*** EXTRACTED INFORMATION Section Begins ***

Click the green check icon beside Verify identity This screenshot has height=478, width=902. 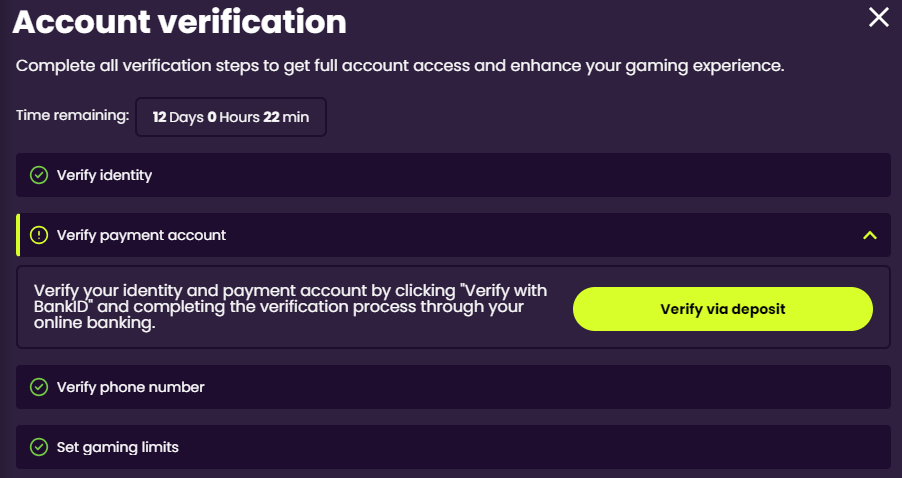(39, 175)
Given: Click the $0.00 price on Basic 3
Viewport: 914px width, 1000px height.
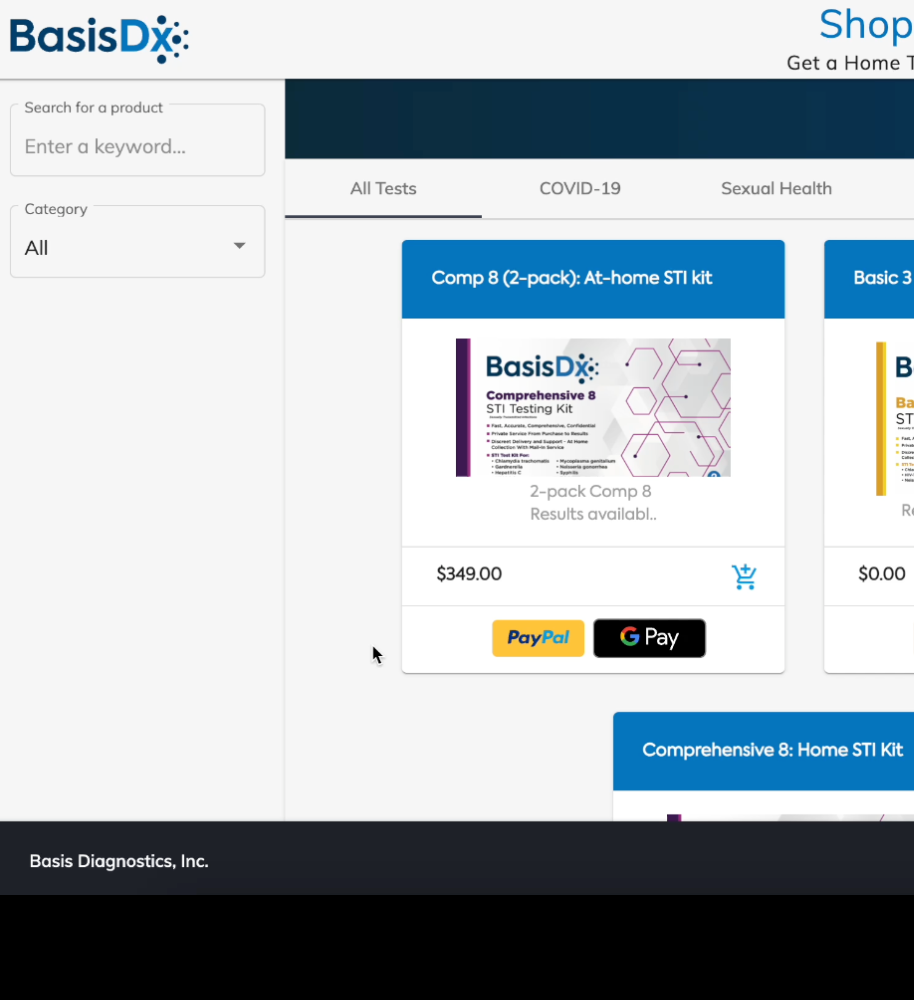Looking at the screenshot, I should click(x=881, y=574).
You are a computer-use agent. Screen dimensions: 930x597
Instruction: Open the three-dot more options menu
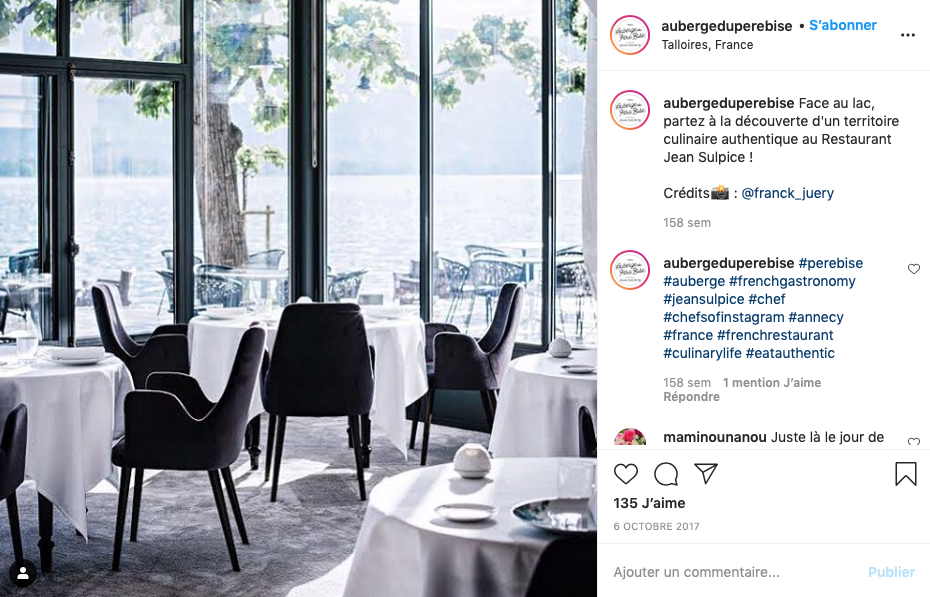pos(907,35)
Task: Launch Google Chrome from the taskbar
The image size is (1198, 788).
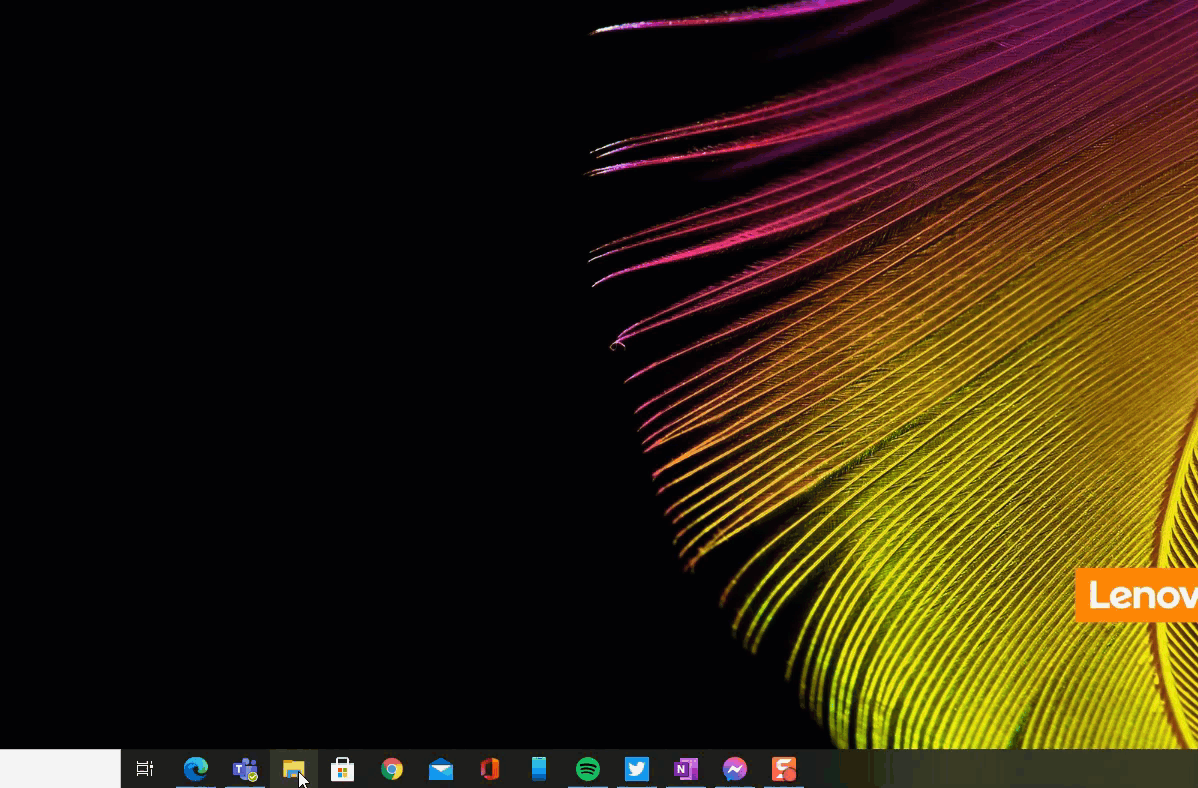Action: (392, 769)
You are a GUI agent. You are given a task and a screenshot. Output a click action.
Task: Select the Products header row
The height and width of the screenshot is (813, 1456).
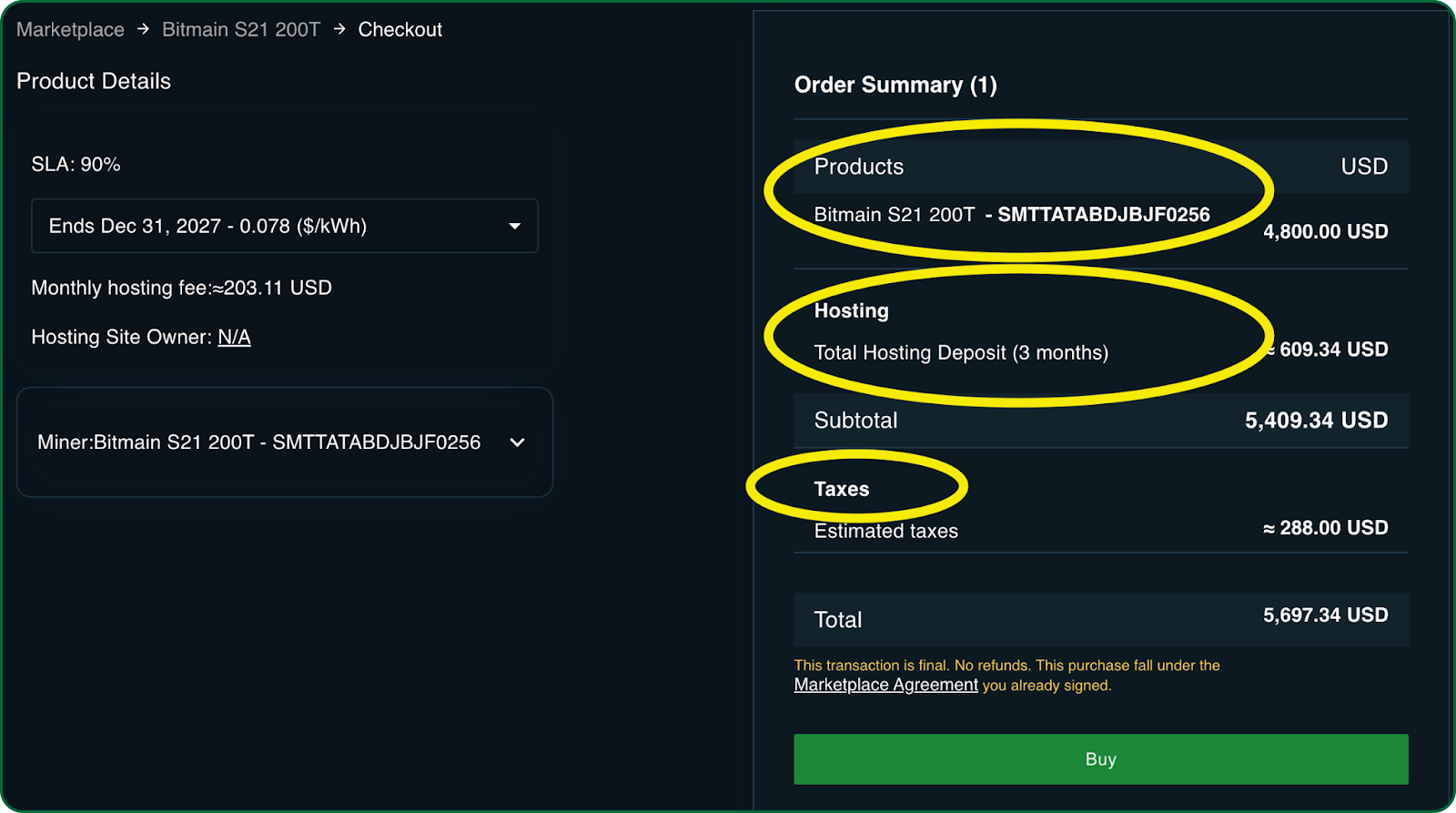point(1100,167)
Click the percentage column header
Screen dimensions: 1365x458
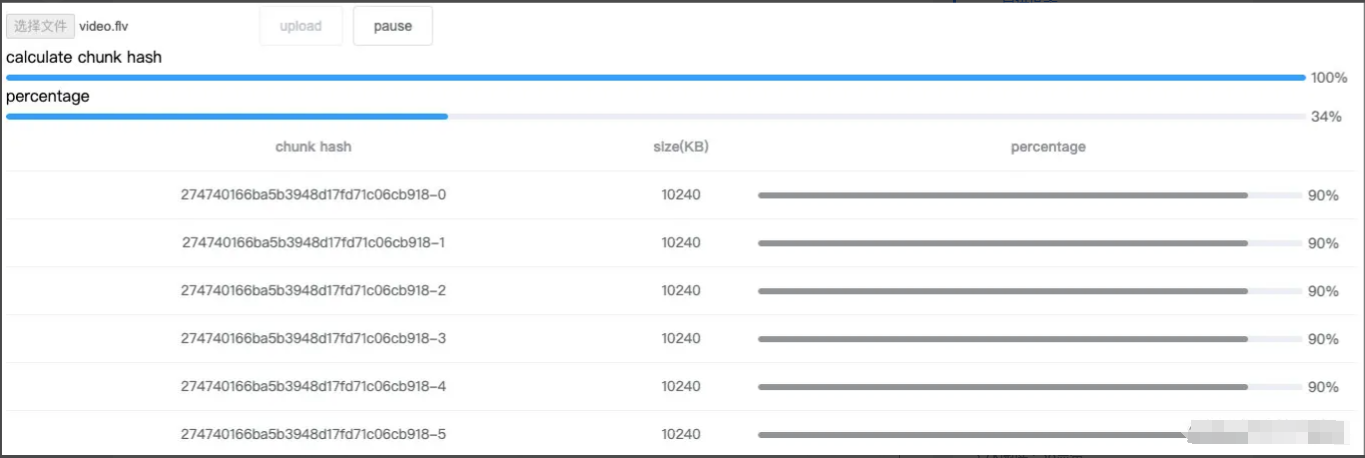(x=1047, y=146)
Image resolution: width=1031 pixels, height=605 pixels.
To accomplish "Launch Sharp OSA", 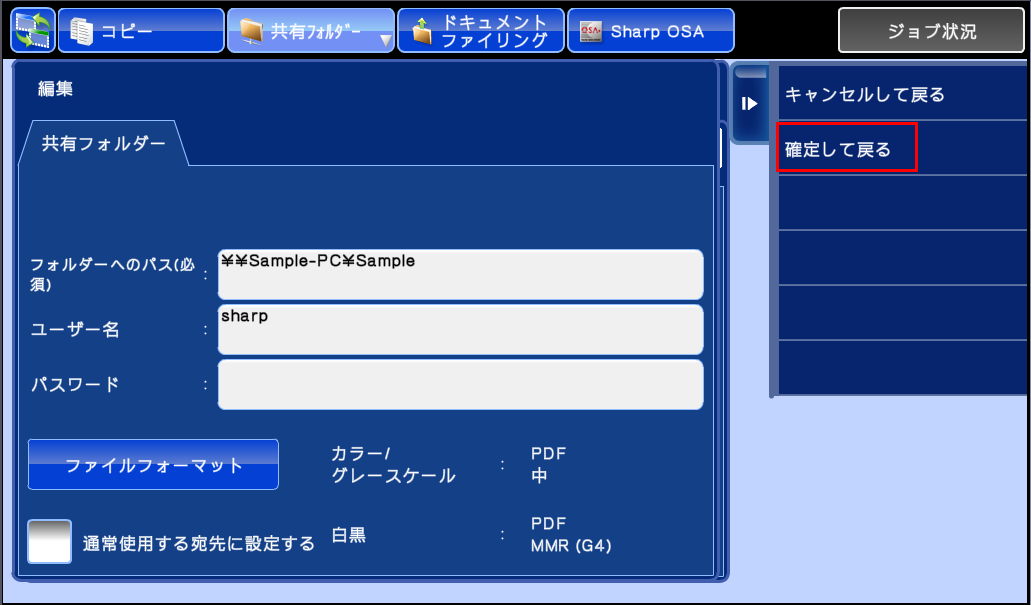I will tap(650, 31).
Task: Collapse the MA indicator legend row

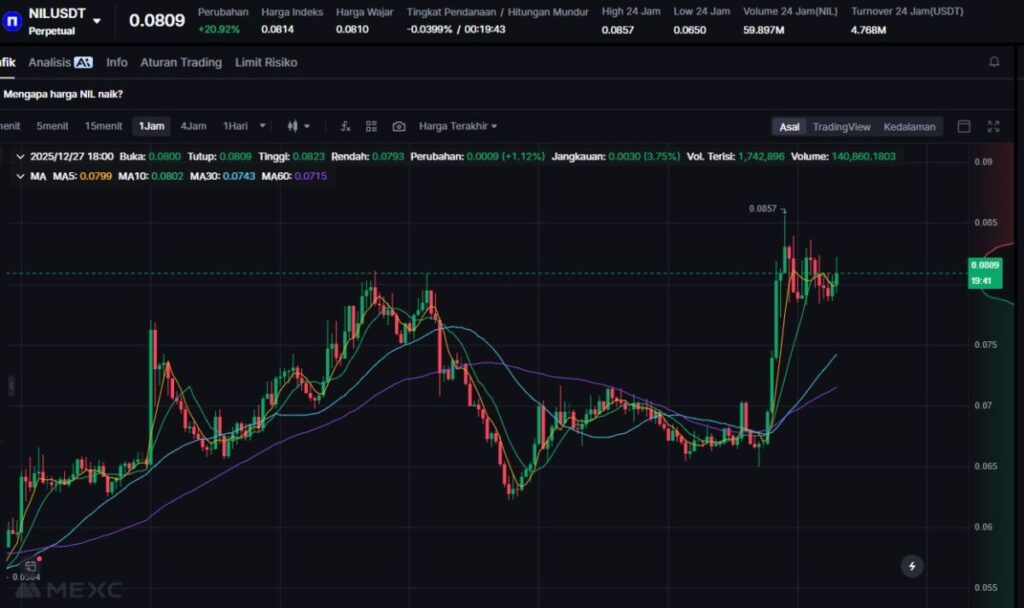Action: pyautogui.click(x=21, y=176)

*** EXTRACTED INFORMATION Section Ends ***

Counting only lines that hold the word "header", report how many there are in the listing above, as a number alone.

2